Hargreaves Shares Bounce as Private Equity Firms Thrash Out Deal

Morningstar

Shares in FTSE 100 broker and fund supermarket Hargreaves Lansdown (HL) have bounced on news its board will accept a takeover bid from a group of private equity firms.

Yesterday, Hargreaves said US private equity giant CVC Capital, Denmark’s Nordic Capital, and a branch of the Abu Dhabi Investment Authority had made a consortium cash offer of £11.40 per share, valuing the Bristol business at £5.4 billion.

Over the last five days, Hargreaves’ share price is up 5.55% to £11.57, a sign investors are responding positively to the private equity interest.

The latest bid is the fourth such offer submitted to the investment firm. It had previously rejected three approaches on valuation grounds.

The companies now have until 1700 on July 19 to close their deal.

What Will Happen to Hargreaves if it is Sold?

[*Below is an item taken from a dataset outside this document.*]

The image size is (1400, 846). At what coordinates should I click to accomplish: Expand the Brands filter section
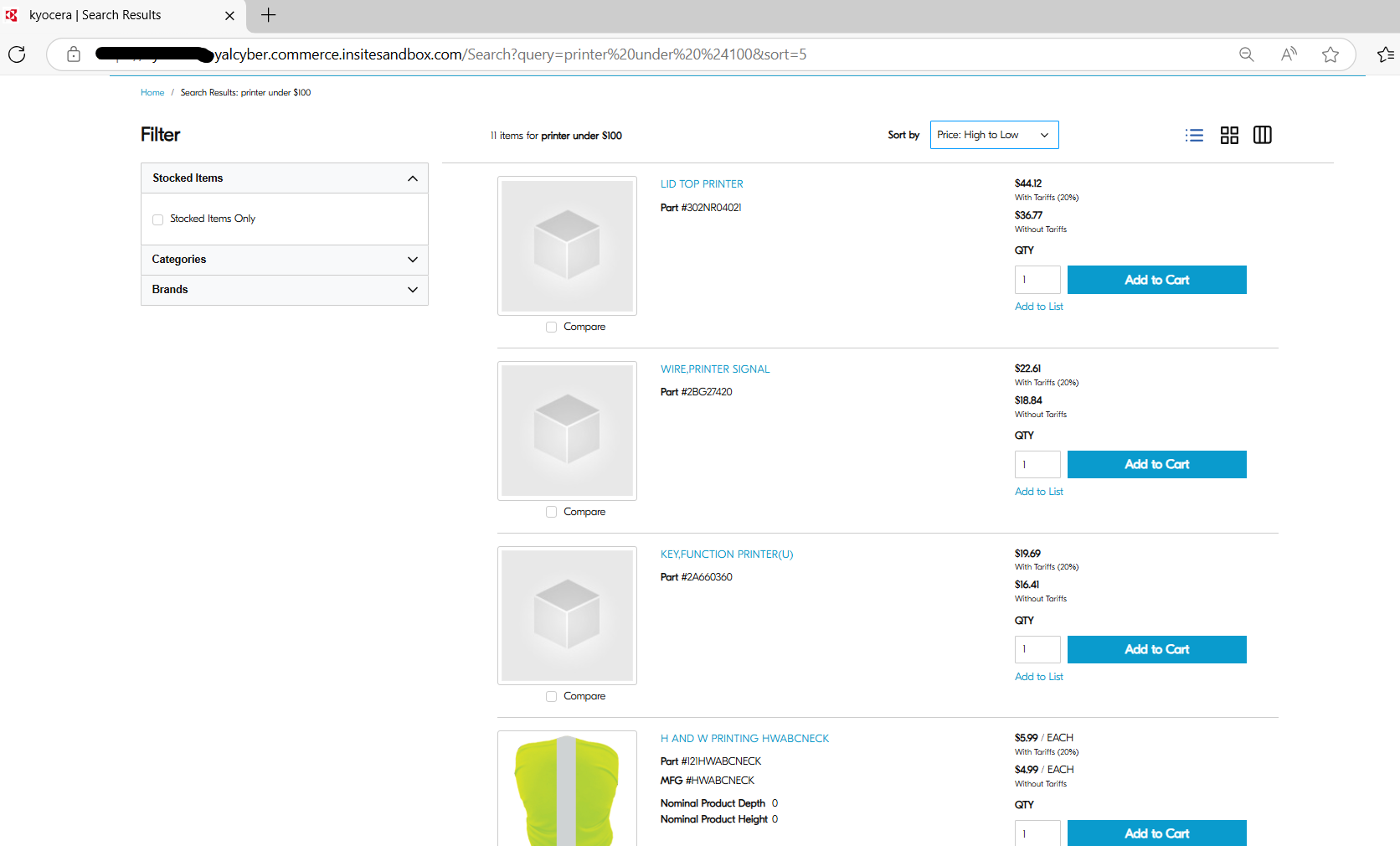(285, 290)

If Hargreaves Lansdown is sold to a private equity business, or businesses, it will become the latest FTSE 100 firm to de-list from the index in favour of private ownership.

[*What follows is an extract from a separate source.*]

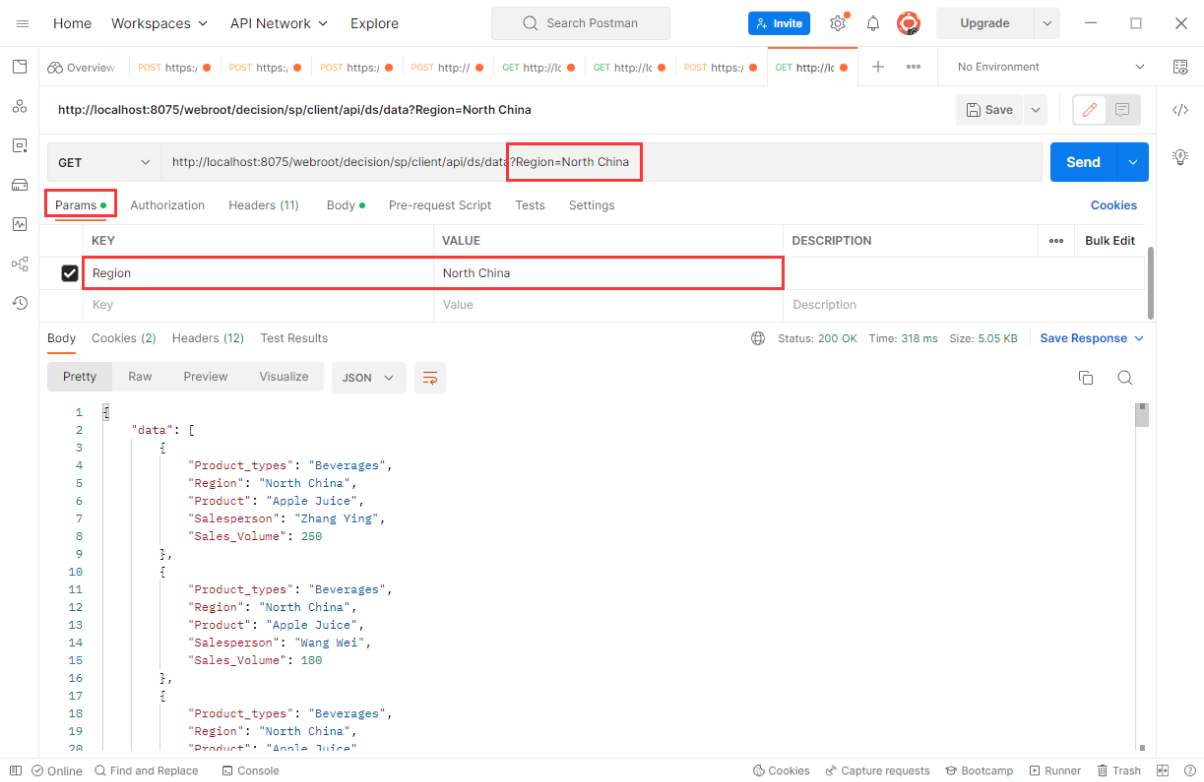
Task: Open Bulk Edit for query parameters
Action: coord(1110,240)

As a result, its shares will no longer be available to the public for purchase and trading.

If that occurs, the story would not just illustrate private equity interest in UK PLC, but also underline the malaise gripping the UK’s capital markets, which have struggled to display the compelling valuations on offer in the US and certain emerging markets.

Fund managers, investors, and businesses alike have complained about UK company valuations. This has led some firms to relist in more favourable markets, or simply to ignore the UK as a flotation location altogether.

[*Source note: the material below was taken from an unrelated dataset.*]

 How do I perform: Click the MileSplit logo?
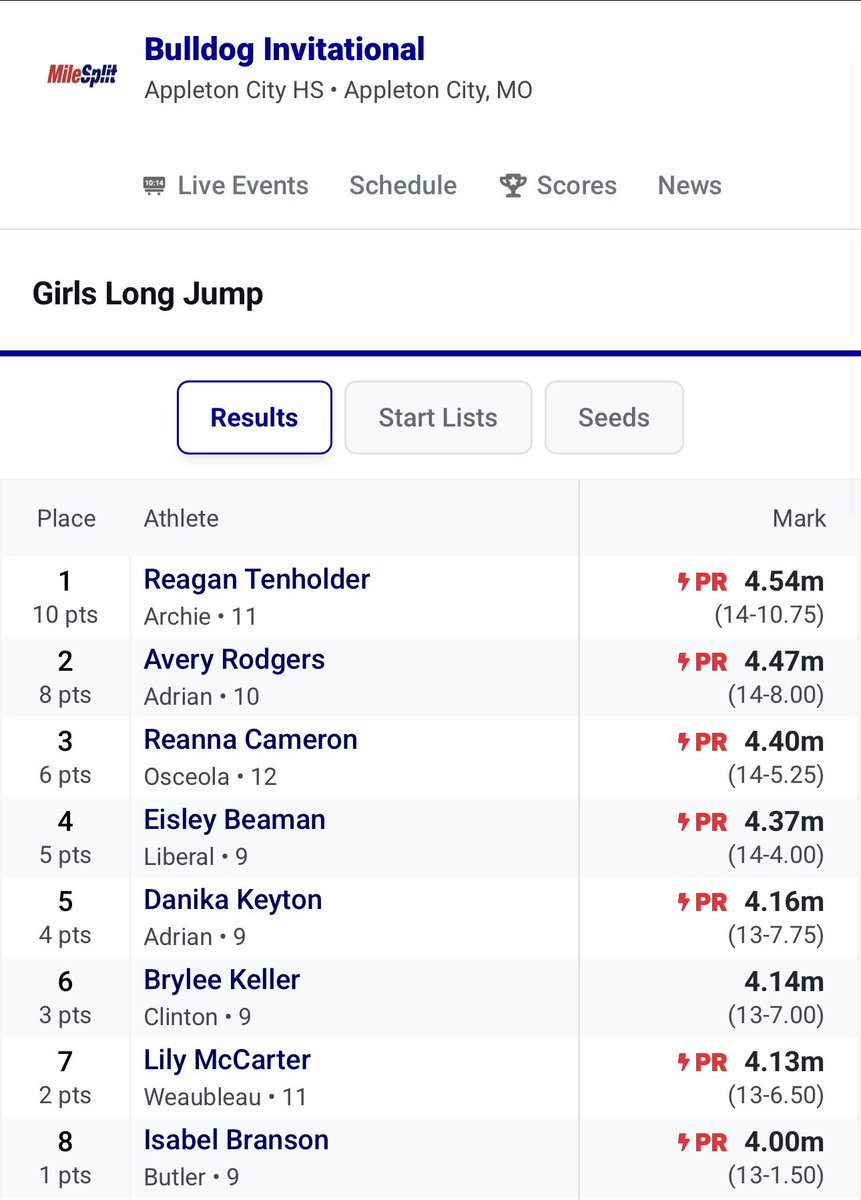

In September last year, Cambridge-based chip designer Arm Holdings rejected London as a listing opportunity in favour of a place on the the Nasdaq. It shares have since prospered.

Betting firm Flutter also ditched its primary London listing in favour of New York, while the cyber security giant Darktrace, which floated in London 2021, accepted a US private equity bid in April this year.

Christian Kent, managing director of Houlihan Lokey, says the Hargreaves deal underscores the so-called “valuation disconnect” for wealth managers working with both public and private markets.

“With over 25 private equity-backed wealth management firms in the UK, this move isn’t surprising,” he told Morningstar.

“Over time, we expect to see further consolidation among these firms. With robust private equity backing, HL could emerge as a pivotal player in this consolidation through M&A activities.”